Mom,
I remember
the day that you sat Brighid and me down to tell us that you were sick. It was
just after Christmas and we were both at home for the week. You and I had just
gotten back from the store and I was holding these makeup brushes.
“Girls, I
know you have noticed but I need to tell you something.”
And instantly everything seemed to change. I felt weightless. The makeup brushes I was
holding all of a sudden felt like foreign objects and the bed I was sitting on
seemed to float up to the ceiling. My mother, my rock, my controlled…organized…list
making mom was about to change forever and what could I say?
“First my dog
is dying, and now you.” Seriously, I cannot believe that that is what I said to
you. Here, in your vulnerability you sat with your two daughters and told them
information that took you months to say and I compared you to my dog. I am so
sorry for that.
Forever you
and I have had a special bond. I think in this family of loud, extroverted,
Irish people we stood out for our reserved and introverted personalities. I
remember taking naps with you—the only other person I know who can literally nap
sitting up or mid-sentence (thanks for passing that down to me). I remember the
first thing you taught me to bake and how you ingrained the importance of thank
you notes into me. I remember singing the theme song of Providence together (In
My Life, by the Beatles) and how that became our song. I remember how you held
me when I cried during some of my darkest moments in high school and the time
you held my hand in the car and told me I was the best thing you had ever made.
When you started to get sick this past month I was in disbelief. You were always such a strong and independent woman—always inviting me into your bed to sit and talk. On that Friday you seemed so tired. You reached for my hand and said, “I’m sorry. Just sorry. I need to sleep. I love you, baby.” You lifted your arm, something I knew was hard for you, and gave me a hug. “You’re so beautiful,” you said. And it was the last thing you ever said to me.
I got in my car to drive home and instead spent an hour crying on the phone with Jess. “Write her a letter, Kerry. It will make you feel better. Someone can read it to her, if you can’t.” I didn’t know that in a day you would be in a coma, and in three you would no longer be with us. I’d like to think that where you are you can still hear me so here is my letter.
Mom, you are loved. You are beautiful and strong and such an incredible role model for women and girls. Despite what you seem to think, you are not replaceable. I know that there were a lot of things that you wish you could have changed and that sometimes, I admit, I wish you would have done differently. But know that I don’t hold that against you and they are not my prominent memories of you.

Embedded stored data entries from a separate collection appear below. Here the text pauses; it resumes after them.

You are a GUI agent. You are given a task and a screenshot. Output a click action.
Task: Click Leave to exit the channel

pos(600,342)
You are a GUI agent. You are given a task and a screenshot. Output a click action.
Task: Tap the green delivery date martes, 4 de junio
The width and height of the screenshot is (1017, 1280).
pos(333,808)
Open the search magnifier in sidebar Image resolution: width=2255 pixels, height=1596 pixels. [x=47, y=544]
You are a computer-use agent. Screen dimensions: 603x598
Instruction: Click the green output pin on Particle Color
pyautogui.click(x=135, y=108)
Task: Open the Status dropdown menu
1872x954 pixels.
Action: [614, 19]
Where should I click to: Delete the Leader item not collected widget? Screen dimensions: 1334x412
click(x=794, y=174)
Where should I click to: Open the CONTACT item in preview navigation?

I remember a woman who could make me laugh.
I remember a
woman who made me feel confident and beautiful.
I remember a
woman who was more organized and timely than anyone else.
I remember a
woman who valued honesty…almost to a fault J.
I remember
how it felt to know you loved me.
You are my mother;
then, now and forever. I hate the idea of moving on without you, of getting
married without you, of having children without you. But, in my heart, I know
that you’re still here. I love you more, Mom.